Photo by Wendy Davis

Iroquois County Board Tax/Zoning Committee has its September meeting Tuesday.

A lot of information came from the Iroquois County clerk/recorder’s office in Tuesday’s county board tax/zoning committee meeting.

Lisa Fancher told the committee members a recent fee study was completed by Bellwether Consulting and it advised the county to increase fees within the department.

Fees charged in the clerk’s office can only be increased with having a fee study done and by county board approval. The last increase was made 10 years ago.

“I would have liked to see them go higher,” Fancher said, noting they are inline with what’s charged by counties similar in size to Iroquois County but well below those charged in larger counties. Champaign County, she said, charges $24 for a certified birth certificate. The study looks at the current fees, and judges increases based on a variety of factors including consumer price index and office expenses. “(The increases) have to be justified.”

The increase affects several of the vital records fees.

Certified copies of birth certificates will increase from $12 to $14 for the first copy, and it’ll increase from $2 to $5 for each additional copy.

The marriage license application will increase from $33 to $50. Certified copies of a marriage license will increase from $12 to $18, and it’ll increase from $2 to $5 for each additional copy.

An application for an assumed name of business or change of business name will increase from $5 to $24.

A registration of a notary commission in person will increase from $5 to $10; the fee to register a notary commission by mail will remain at $10.

There will be a few which will remain the same.

Certified copies of a death record will remain $26, but there will be an increase from $6 to $9 for each additional copy.

A clerk fee for redemption of a tax sale certificate will remain at $110.

This will go into effect Oct. 1.

She said the study also looked at fees within the recording department, and an increase was suggested there, too.

She said she doesn’t want to make any changes within recording until the state makes its own decisions on fee changes. This way, she said, “I didn’t want to raise them and then raise them again”, because of the time and cost put into making the changes and letting the public know.

Next, Fancher told the committee the state board of elections is wanting a study done looking at the handicap accessibility of poling places.

Iroquois County’s Options Center for Independent Living did such a study nine years ago, she said. This one needs to be completed by March.

She said this will require a lot of man hours to complete. “We’re a big county.” There are 37 precincts in Iroquois County, and with the inclusion of the county’s administrative center, there are 34 poling places.

The study will look at inside and outside the building, including parking lots and curbing, she said. She said she’s sure there are going to be places which won’t meet the guidelines. “Those that aren’t, how will we make them compliant?”

She said it could be as simple as finding a different place for voters to vote in the precinct, but there are places in the county where there aren’t many options if a change would need to be made. She gave Milks Grove precinct as an example, where the poling place is in the township building.

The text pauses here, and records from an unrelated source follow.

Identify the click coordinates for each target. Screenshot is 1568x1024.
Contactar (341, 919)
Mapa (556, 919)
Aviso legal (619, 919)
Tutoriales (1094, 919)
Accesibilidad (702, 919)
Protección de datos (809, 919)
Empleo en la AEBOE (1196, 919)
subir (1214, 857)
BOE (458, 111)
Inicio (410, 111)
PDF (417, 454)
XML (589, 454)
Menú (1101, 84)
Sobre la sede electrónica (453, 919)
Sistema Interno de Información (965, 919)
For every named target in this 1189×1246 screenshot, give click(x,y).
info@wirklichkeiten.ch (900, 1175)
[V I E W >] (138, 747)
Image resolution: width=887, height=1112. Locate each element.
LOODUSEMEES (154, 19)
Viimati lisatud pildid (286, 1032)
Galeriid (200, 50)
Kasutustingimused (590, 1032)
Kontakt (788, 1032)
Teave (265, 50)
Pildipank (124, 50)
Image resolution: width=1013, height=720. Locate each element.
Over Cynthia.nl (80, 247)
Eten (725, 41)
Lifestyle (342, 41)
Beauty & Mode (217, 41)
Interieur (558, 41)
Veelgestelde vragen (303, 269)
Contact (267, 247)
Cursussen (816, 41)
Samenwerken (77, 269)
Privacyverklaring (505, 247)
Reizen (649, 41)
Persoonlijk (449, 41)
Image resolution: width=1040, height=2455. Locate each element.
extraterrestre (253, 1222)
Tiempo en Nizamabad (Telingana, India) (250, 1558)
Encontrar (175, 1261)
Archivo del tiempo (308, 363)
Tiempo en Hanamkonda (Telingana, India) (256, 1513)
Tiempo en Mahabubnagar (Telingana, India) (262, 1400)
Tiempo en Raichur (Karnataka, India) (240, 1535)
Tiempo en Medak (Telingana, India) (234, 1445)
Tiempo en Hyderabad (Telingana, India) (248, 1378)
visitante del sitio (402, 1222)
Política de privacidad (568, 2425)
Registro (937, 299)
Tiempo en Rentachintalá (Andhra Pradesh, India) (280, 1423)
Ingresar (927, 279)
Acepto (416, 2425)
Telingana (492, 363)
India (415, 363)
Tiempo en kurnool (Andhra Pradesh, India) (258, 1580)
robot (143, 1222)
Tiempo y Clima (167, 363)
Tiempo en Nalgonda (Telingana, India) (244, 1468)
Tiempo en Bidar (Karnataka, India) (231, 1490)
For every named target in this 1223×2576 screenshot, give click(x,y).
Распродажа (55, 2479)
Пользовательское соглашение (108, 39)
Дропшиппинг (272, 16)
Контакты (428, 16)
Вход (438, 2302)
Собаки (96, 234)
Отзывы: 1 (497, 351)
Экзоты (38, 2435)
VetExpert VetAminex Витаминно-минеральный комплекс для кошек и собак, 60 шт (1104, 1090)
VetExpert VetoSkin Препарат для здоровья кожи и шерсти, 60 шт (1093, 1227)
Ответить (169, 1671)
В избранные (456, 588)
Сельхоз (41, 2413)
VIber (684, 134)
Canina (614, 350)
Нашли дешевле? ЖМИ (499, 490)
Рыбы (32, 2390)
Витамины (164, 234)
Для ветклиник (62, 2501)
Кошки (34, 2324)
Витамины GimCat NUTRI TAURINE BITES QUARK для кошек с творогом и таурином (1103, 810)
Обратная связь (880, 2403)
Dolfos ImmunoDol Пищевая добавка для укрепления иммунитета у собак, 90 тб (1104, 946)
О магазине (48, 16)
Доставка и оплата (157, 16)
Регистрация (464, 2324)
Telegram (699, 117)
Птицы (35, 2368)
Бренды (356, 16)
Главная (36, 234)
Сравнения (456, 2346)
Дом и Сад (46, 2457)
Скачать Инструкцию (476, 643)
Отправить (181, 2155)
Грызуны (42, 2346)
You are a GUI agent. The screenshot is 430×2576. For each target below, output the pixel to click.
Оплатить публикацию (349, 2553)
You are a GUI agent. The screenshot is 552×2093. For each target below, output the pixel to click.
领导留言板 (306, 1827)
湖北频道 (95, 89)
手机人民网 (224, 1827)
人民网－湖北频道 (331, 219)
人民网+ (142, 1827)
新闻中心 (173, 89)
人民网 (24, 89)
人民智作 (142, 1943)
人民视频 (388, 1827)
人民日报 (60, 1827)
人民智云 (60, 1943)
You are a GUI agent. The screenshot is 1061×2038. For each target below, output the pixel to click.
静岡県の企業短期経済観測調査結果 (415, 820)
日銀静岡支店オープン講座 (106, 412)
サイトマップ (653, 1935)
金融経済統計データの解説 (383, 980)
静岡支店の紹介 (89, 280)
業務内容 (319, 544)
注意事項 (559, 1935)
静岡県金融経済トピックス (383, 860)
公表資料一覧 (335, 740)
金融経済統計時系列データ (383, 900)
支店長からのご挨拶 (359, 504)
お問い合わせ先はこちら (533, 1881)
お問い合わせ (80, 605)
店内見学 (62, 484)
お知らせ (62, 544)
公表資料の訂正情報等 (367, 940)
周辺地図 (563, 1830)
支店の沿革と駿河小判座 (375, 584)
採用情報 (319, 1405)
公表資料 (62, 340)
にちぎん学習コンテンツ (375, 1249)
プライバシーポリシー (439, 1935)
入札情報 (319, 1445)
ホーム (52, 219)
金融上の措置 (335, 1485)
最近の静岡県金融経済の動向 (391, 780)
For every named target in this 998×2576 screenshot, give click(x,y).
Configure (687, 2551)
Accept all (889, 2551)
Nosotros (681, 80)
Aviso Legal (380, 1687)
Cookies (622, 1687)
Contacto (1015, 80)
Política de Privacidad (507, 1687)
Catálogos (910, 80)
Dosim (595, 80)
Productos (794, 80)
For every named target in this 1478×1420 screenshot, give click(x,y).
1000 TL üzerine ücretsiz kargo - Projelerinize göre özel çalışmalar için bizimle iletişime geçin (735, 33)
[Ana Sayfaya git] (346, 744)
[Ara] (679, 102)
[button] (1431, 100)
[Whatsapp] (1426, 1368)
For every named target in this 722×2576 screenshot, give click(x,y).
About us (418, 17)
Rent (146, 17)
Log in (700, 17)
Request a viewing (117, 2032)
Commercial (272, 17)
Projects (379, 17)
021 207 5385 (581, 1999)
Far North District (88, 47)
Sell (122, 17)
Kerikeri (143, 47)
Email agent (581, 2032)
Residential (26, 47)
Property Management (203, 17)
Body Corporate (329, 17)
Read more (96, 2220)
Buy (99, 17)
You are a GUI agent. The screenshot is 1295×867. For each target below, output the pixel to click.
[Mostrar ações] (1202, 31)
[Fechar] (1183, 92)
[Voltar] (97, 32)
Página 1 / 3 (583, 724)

In other business, Fancher, along with treasurer Kurt Albers, presented the committee a contract to use the services of Joseph Meyers and Associates as the county’s delinquent tax agent.

The county will no longer use Ballingers, as it has given the company the required 120 day notice for the proposed change. The new contract will go in effect Oct. 15.

Fancher said Joseph Meyers and Associates has been working with Ballingers to get the current properties it’s holding switched.

Joseph Meyers and Associates has also been helping correct an issue where Ballingers failed to properly record a few properties a few months ago.

Fancher updated the committee on this issue.

She said there are three buyers who are wanting to deed their properties back to the county, three who will will keep the property to eventually get a superior title and one which hasn’t decided yet.

The total cost the county will have to pay back to those who deed the property back to the county, basically get a refund on their purchase, will be $5,241.90. She said the county board will have to let her know where the money should come from in the budget.

As for zoning, administrator Bob Yergler said there’s a few issues which he wants to see fixed.

One, he said, it putting in a stronger penalty for those who don’t get the proper permits or inspections done.

Plus, he said, he’d like the board to consider a change, starting to put a fee on ag buildings. “Tool sheds aren’t just tool sheds anymore,” he said. There are a lot of “tool sheds” which have plumbing for bathrooms and they have offices and living quarters. He compared them to “man caves” and “mini-Taj Mahals”. “They aren’t normal poll buildings.”

These buildings require inspections done by the county, and, because they’re getting permits as “agriculture” buildings, there’s no fee. The county doesn’t get any sort of compensation in doing the inspections.

Also at the meeting,

— Albers reminded the committee and the public the second installment of property taxes will be due Sept. 16.

— There will be a zoning board of appeals hearing at the end of September to hear a request for a conditional use for a microbrewery to be built, said Yergler.

— The committee approved a revision to the solar ordinance.